In general surgery is considered palliative because of
the high metastatic rates and because normal tissue often contains neoplastic or pre-neoplastic tissue. Visual assessment at the time of cystectomy is often inaccurate for achieving tumor-free margins. Wide surgical excision is imperative. Even with complete resections, TCC recurrence is likely, either due to microscopic cells at
the margins or development of de novo tumors. Surgery reduces clinical signs but may not extend survival.
Medical management is the mainstay for TCC therapy. Although TCC is typically not curable, treatment is
often well-tolerated so treated dogs live longer AND live well. Approximately 75% of dogs respond favorable to treatment and can enjoy several months to a year or more of good quality life.
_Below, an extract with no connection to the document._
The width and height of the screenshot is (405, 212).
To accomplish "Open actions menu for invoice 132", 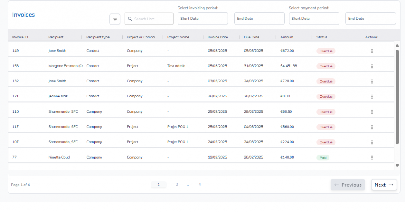I will pos(372,81).
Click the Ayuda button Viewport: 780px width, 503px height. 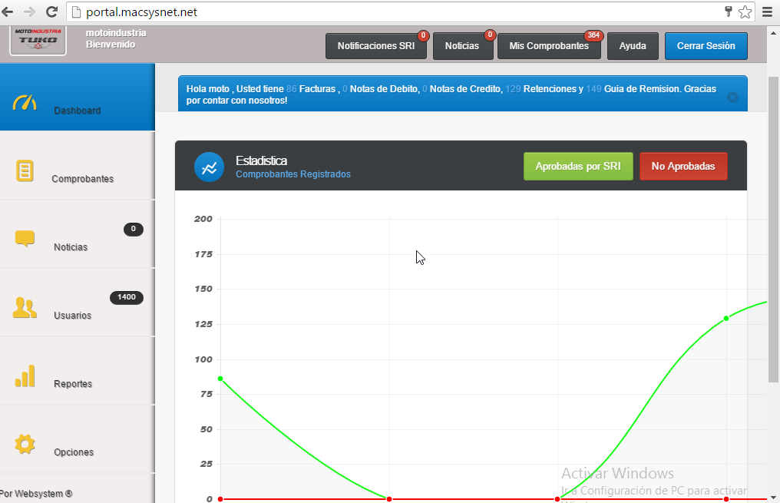[633, 46]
Several drug combinations and protocols have been evaluated. The most commonly used protocol is mitoxantrone and piroxicam. Overall response rate
is 35% with a MST of 350 days. 75% of the 49 dogs had clinical improvement even if the tumor did not have measurable remission. Gastrointestinal and renal toxicity was low and reported at <15%. In contrast, the MST with piroxicam alone is approximately 6 to 7 months, and the MST with surgery alone is approximately 3.5 months.
Cisplatin has also been evaluated with NSAIDs, but this protocol is not recommended. Cisplatin can be nephrotoxic, and NSAIDs can exacerbate renal toxicity.
Additional research has evaluated newer NSAIDs that are more COX-2 selective. In 2011, deracoxib (Deramaxx), a selective cyclooxygenase-2 inhibitor, was evaluated
in 26 dogs with bladder TCC. Dogs were treated PO with deracoxib at a dosage of 3 mg/kg/d as a single- agent treatment for TCC. Tumor response was assessed via radiography, abdominal ultrasonography, and ultrasonographic mapping of urinary bladder masses.
Of 24 dogs for which tumor response was assessed, 4 (17%) had partial remission, 17 (71%) had stable disease, and 3 (13%) had progressive disease; initial response could not be assessed in 2 of 26 dogs. The median survival time was 323 days. Median
time to progressive disease was 133 days. Renal, hepatic, and gastrointestinal abnormalities attributed
to deracoxib administration were noted in 4% (1/26), 4% (1/26), and 19% (5/26) of dogs, respectively. Results indicated that deracoxib was generally well tolerated
by dogs and had antitumor activity against TCC. Firocoxib (Previcox) has also been evaluated.